◆ **Task item**: In the entries below, find each line with the word "will" and pull it out.

◆ **Study material**:

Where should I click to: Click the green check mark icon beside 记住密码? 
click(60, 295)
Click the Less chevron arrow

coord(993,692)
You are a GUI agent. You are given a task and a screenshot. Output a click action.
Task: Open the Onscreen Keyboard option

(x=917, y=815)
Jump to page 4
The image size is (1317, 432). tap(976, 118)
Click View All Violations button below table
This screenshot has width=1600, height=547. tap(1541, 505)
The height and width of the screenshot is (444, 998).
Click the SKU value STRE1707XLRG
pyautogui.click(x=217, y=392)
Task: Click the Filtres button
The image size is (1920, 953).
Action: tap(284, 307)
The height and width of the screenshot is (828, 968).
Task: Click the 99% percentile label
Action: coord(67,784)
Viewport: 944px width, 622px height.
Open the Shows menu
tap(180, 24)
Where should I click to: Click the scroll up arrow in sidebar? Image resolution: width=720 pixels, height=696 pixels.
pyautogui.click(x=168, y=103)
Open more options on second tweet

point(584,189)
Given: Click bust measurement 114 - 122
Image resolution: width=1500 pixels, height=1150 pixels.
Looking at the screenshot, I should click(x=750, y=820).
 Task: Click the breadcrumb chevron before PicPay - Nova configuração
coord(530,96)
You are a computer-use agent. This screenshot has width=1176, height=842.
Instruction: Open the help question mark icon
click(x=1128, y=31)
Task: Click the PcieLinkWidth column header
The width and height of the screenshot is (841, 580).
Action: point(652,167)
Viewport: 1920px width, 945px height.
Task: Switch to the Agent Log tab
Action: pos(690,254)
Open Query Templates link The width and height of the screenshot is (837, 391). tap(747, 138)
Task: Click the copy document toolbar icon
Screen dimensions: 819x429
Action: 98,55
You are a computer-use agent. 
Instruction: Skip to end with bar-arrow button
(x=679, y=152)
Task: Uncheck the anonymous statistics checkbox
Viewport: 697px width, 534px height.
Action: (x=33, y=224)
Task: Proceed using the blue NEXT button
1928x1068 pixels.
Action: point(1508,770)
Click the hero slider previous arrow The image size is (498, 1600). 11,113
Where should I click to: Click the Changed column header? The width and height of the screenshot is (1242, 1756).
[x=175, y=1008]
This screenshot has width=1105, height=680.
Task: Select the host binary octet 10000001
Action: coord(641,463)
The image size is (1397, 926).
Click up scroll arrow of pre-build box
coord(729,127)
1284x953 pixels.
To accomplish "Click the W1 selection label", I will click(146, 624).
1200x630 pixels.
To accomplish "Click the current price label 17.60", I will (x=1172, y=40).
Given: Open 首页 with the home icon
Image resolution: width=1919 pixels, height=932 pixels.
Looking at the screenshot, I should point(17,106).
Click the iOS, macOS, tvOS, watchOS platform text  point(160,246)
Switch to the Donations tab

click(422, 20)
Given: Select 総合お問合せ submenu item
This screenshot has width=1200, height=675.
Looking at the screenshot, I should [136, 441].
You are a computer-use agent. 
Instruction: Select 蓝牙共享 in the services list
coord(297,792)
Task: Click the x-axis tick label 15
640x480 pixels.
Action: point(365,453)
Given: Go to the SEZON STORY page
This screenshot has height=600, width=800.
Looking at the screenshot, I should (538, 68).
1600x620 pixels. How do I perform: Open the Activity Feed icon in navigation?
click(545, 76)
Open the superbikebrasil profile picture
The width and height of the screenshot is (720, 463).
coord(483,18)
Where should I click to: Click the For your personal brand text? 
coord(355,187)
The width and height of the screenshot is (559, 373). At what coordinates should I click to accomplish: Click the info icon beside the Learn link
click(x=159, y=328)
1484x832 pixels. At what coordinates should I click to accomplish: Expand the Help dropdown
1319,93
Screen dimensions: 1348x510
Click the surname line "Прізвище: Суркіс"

◆ **Answer section**:
To accomplish "Click the W1 selection label", I will click(146, 624).
To accomplish "Click the current price label 17.60", I will (x=1172, y=40).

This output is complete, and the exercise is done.